• Your task
For each line of the listing below that contains the string "Expand", copy the line.

Top of Raw data

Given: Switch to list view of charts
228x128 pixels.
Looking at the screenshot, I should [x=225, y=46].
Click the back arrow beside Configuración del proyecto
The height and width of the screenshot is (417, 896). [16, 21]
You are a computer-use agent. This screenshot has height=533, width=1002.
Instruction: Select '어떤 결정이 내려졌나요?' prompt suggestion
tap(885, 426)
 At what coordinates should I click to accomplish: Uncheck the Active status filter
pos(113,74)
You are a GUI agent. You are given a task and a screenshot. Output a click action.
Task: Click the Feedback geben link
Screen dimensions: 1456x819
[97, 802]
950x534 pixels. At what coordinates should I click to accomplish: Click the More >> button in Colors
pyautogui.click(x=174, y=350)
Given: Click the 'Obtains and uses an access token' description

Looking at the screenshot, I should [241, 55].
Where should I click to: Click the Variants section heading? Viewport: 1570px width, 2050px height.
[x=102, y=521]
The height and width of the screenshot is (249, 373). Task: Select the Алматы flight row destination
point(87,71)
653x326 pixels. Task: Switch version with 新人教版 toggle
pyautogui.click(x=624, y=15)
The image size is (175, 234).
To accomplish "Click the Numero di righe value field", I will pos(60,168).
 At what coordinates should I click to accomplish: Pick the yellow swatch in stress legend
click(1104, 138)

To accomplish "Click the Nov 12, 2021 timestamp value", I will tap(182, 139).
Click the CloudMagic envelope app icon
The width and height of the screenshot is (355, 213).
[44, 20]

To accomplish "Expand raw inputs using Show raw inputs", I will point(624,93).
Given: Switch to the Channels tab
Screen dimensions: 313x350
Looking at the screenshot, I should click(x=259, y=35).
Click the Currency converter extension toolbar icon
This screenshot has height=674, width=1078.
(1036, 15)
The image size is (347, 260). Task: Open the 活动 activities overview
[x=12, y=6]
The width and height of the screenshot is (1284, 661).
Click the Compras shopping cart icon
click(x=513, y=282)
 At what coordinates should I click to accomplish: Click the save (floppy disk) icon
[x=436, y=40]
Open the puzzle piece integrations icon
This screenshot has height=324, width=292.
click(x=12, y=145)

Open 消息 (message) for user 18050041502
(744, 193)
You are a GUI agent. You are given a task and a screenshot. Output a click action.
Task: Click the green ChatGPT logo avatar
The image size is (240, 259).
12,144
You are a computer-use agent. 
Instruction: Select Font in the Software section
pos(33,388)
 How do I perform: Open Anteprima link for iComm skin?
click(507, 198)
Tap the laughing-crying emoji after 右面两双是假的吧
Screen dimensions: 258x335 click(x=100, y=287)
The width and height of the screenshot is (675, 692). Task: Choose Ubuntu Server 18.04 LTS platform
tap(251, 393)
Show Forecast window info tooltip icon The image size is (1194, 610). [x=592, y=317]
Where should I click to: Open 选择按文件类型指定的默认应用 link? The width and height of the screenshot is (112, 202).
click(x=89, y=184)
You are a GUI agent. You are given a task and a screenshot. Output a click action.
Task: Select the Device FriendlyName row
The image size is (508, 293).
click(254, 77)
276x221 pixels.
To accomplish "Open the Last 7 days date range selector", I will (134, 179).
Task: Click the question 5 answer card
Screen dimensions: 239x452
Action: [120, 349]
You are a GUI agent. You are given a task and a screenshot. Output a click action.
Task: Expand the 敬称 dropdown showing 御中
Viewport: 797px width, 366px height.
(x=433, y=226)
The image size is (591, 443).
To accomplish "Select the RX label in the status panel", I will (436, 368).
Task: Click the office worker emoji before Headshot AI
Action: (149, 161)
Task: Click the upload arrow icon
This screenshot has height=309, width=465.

Bottom of Raw data

• Answer for the task
To accomplish "Expand raw inputs using Show raw inputs", I will point(624,93).
Task: Expand the 敬称 dropdown showing 御中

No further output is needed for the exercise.